Interviews by Mary Lou Basaraba and Jennifer Berry
Sunday April 29th, 2007 at 9pm on KPCC 89.3 FM
As
Rafe Esquith describes it, he was once a discouraged classroom
teacher who considered himself a failure. Not giving up,
Esquith developed techniques to help himself and eventually
other teachers fuel a passion for learning among students.
He has won international recognition and honors for his
classroom techniques, including the National Medal of Arts
award. His book, Teach Like Your Hair’s On Fire,
offers sage advice and encouragement for classroom teachers.
In a conversation with educator Mary Lou Basaraba, Esquith
outlines the process from his early failures to the stunning
successes of his fifth grade class at the Los Angeles Unified
School District’s Hobart Elementary School.

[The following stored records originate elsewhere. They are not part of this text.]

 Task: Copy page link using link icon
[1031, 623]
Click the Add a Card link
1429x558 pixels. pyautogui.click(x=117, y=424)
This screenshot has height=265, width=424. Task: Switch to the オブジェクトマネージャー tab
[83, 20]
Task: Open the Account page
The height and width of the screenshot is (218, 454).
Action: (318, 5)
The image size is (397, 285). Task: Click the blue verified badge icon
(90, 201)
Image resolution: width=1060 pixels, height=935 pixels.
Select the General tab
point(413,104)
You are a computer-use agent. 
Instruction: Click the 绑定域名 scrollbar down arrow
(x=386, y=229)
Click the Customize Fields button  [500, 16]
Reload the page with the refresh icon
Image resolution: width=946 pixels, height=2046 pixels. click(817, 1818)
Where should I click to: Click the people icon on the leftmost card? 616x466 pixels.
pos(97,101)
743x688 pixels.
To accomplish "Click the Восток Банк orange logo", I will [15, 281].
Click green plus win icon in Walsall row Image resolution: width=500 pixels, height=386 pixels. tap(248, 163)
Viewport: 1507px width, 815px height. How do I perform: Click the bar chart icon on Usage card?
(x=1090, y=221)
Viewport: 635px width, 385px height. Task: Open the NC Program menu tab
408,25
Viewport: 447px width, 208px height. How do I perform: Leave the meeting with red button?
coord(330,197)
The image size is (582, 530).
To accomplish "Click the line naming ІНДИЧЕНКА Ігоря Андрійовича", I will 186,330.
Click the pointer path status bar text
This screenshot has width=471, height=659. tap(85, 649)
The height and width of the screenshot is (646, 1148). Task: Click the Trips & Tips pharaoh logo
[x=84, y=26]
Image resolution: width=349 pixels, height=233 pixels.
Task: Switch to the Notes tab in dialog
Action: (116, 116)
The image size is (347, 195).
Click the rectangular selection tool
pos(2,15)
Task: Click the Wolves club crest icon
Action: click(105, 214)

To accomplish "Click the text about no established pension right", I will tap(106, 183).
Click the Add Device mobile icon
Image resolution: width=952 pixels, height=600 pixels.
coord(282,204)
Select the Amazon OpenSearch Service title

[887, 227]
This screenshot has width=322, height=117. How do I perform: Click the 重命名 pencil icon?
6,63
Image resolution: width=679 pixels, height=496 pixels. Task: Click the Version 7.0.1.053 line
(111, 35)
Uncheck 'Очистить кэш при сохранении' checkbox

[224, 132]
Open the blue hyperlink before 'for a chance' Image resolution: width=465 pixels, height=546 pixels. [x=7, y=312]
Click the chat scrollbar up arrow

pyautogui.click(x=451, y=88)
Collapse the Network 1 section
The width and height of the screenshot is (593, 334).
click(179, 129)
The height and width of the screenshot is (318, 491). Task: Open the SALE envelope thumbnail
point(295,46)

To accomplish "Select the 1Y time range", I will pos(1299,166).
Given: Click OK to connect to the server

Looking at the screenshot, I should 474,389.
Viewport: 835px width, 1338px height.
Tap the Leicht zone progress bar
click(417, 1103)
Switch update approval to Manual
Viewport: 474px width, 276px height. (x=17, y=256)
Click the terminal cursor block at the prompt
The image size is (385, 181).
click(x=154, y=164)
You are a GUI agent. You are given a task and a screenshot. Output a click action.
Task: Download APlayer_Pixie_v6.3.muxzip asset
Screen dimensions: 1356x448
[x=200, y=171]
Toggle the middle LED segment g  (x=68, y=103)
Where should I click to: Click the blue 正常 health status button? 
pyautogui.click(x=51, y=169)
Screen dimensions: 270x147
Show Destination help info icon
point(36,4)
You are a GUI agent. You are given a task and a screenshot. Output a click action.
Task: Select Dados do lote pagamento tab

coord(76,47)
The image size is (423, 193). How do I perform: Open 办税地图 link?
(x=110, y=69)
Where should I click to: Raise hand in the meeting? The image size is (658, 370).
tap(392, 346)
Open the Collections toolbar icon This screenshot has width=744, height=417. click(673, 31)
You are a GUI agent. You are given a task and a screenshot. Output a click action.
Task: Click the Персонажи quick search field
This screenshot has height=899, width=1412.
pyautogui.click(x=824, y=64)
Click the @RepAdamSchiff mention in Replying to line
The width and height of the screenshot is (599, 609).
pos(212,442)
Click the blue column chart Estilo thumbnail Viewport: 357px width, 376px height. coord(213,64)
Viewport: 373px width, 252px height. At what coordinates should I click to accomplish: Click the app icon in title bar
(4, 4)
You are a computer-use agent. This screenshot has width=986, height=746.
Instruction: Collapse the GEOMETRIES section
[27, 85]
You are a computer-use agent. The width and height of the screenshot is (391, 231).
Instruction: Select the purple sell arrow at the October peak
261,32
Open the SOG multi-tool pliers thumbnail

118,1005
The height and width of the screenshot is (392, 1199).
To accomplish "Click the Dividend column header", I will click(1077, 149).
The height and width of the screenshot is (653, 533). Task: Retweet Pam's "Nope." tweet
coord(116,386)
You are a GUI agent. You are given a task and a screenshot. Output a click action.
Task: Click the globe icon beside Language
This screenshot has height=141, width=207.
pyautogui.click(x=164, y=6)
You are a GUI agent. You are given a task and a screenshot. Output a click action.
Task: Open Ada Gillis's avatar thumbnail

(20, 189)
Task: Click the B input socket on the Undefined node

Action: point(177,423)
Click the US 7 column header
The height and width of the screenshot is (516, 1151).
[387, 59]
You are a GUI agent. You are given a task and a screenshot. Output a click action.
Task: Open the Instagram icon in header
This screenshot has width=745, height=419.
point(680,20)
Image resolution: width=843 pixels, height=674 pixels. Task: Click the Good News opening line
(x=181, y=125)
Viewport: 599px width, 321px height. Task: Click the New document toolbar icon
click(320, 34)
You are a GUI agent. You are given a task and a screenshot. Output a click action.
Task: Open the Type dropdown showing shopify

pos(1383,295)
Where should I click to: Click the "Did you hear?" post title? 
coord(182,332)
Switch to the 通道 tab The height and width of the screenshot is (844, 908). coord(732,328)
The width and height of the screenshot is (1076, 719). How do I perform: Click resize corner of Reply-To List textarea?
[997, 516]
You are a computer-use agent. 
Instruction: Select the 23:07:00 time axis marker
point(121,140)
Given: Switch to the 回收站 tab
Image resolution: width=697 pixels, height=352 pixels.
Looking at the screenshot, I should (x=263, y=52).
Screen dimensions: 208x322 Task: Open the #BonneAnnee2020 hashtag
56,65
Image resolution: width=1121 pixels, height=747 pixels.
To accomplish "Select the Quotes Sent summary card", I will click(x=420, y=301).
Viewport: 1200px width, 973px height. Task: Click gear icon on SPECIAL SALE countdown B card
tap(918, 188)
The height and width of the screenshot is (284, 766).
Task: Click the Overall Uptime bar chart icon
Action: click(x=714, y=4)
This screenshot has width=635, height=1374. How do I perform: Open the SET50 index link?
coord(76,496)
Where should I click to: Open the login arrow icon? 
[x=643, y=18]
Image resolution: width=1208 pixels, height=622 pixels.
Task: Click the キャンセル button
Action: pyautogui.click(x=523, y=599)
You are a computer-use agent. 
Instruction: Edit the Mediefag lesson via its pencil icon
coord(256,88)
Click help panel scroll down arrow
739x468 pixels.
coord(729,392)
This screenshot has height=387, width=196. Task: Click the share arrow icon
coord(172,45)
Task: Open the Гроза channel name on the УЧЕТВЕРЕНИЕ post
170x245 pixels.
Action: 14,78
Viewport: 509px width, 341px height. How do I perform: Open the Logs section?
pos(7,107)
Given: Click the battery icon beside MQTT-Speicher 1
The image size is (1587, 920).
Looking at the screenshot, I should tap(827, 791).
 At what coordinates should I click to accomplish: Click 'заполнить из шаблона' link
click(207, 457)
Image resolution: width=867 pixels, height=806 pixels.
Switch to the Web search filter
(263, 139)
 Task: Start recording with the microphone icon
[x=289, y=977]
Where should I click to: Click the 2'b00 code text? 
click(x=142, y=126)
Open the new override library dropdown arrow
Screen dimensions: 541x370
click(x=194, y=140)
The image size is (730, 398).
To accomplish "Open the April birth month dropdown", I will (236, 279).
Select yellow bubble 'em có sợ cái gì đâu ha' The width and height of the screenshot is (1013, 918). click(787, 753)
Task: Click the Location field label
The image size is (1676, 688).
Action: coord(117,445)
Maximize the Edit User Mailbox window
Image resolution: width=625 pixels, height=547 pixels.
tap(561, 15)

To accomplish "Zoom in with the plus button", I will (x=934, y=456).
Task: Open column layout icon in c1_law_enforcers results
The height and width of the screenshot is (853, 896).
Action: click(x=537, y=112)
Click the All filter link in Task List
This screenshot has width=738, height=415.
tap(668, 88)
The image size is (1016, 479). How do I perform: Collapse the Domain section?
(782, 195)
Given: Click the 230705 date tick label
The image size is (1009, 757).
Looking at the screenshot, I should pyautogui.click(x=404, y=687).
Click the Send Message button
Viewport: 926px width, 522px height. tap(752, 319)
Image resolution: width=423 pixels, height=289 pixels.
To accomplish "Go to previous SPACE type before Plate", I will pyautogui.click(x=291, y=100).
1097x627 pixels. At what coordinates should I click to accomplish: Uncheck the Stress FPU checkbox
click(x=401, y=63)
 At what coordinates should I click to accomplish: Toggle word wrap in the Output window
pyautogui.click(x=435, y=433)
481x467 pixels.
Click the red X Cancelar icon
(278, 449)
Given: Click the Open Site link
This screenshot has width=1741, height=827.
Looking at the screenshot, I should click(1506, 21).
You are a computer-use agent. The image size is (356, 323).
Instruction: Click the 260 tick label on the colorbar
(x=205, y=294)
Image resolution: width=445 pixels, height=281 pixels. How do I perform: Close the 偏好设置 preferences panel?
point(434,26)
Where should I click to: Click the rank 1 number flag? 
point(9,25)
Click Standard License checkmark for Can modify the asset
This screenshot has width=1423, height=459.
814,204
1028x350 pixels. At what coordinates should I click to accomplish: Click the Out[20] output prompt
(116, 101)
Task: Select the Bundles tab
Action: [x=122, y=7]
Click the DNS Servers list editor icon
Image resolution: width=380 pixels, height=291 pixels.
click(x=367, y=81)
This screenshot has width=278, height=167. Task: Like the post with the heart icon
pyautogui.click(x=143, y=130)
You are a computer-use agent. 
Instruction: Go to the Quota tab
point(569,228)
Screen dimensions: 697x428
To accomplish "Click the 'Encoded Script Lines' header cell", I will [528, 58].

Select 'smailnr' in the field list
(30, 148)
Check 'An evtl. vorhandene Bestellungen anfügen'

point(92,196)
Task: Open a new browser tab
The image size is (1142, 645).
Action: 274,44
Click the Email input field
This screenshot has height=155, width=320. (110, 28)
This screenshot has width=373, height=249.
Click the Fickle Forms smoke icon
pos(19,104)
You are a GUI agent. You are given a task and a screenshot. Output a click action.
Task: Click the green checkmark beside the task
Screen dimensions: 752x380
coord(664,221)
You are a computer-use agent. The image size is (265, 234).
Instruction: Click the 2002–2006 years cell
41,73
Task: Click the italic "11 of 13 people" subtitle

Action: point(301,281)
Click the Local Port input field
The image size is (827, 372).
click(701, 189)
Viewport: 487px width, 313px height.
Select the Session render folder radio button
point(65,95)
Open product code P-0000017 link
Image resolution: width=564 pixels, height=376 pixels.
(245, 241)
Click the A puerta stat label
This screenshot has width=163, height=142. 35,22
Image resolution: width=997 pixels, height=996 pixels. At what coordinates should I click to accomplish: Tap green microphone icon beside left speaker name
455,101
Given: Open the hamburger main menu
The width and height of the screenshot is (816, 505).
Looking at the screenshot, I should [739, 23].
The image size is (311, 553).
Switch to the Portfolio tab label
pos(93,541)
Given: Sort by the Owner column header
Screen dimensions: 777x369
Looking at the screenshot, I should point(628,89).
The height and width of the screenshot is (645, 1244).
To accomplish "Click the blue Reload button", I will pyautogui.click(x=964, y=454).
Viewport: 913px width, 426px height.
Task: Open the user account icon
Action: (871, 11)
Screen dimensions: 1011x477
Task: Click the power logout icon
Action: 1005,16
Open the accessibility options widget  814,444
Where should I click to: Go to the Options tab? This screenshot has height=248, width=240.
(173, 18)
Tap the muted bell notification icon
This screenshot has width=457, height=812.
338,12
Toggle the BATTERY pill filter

Doug Kaback is artistic director at the Teen Age Drama Workshop,
a six-week intensive training session for young people who
are interested in theater. Celebrating its 50th year, it
is the longest running teen-focused workshop in the nation
with an impressive list of alumni. Kaback, a playwright,
director, actor, and faculty member at California State
University Northridge, speaks to Zócalo Radio’s
Jennifer Berry about his experiences working with gifted
young theater artists.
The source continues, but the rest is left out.